В стороне остался Александр Блок. Он не смешивал, конечно, Вячеслава Иванова с болтунами и шарлатанами, на безднах и прорицаниях делавших бойкую литературную карьеру. Он прожил несколько лет в глубочайшем преклонении перед ним, одним из свидетельств чего служит стихотворение о «царском поезде», прошедшем перед поэтом. Блок, человек очень скромный, не обладавший никакой особой ученостью и всегда готовый учиться, одно время признавал своим оракулом Мережковского. Но мудрость Мережковского была слишком прямолинейна в сравнении с хитросплетениями Вячеслава Иванова, и поэты один за другим переходили на «башню», где, казалось, должны им раскрыться сокровеннейшие мировые тайны. Перешел и Блок. Однако, у Блока была живая, больная совесть, и он безмолвно обращался к Иванову с вопросами, на которые у того не могло найтись ответа. Блок не то, чтоб усомнился в важности и значительности вячеславо-ивановских уроков, нет, – но он недоумевал: что за ними? какой ценой они куплены? что делать с людьми, которым они недоступны? позволительно ли говорить о Дионисе и Эллинских мистериях, когда реальная повседневная жизнь соткана из страданий и несправедливости? Недоумение старое, как мир, истинно «проклятое», навеки веков неразрешимое. Думаю, что когда к восьмидесятилетию Льва Толстого Блок писал свою статью о «Солнце над Россией», он был ближе к яснополянским сомнениям, нежели к атмосфере, царившей на «башне». Блок почти ни в чем Вячеслава Иванова не упрекал (а если иногда и решался на это, то крайне осторожно и почтительно). Но в нем жив был «кающийся дворянин», едва ли не последний в русской литературе, и раз начав думать о цене, в которую обходятся утонченнейшие и безмятежные вячеславо-ивановские умственные витания, он должен был от них отойти. Духовный его разлад остался Вячеславу Иванову чужд и, пожалуй, даже мало понятен.

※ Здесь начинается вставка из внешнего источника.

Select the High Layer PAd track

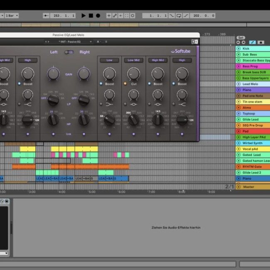(x=254, y=137)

Не этого ли, – то есть разлада, трагического сознания безысходности жизни, порыва, мучения, горечи, – не всегда ли этого недостает главным образом поэзии самого Иванова и не из-за этого ли не стала она поэзией великой? Упрек в книжности, автору «Cor ardens» и «Нежной тайны» не раз делавшийся, лишь наполовину убедителен. Бывали «книжные» поэты, которым это их свойство не помешало навсегда вписать свои имена в историю литературы. Беда не в этом. Стихи Вячеслава Иванова льются широким, величавым, великолепным, сладковатым потоком, без того, чтобы хоть что-нибудь в них когда-либо дрогнуло и задело. «Густой мед», сказал Гершензон, этим медом, по собственному своему признанию, «упивавшийся». Слишком много меду, хотелось бы каплю горечи! Стихи эти обволакивают, окутывают будто ватой, усыпляют, порой, может быть, возвышают душу, обращают ее к высоким и важным думам, но в них обойдено и забыто все непосредственно-человеческое… Порой, читая сборники Вячеслава Иванова, удивляешься: как мог писатель, насквозь все видевший в поэзии чужой, остаться насчет поэзии своей собственной в таком роковом заблуждении? Но это случается не редко: бывает, что и проницательнейший врач, поставивший на своем веку тысячи безошибочных диагнозов, в отношении самого себя и своего недуга ошибается, как деревенский фельдшер.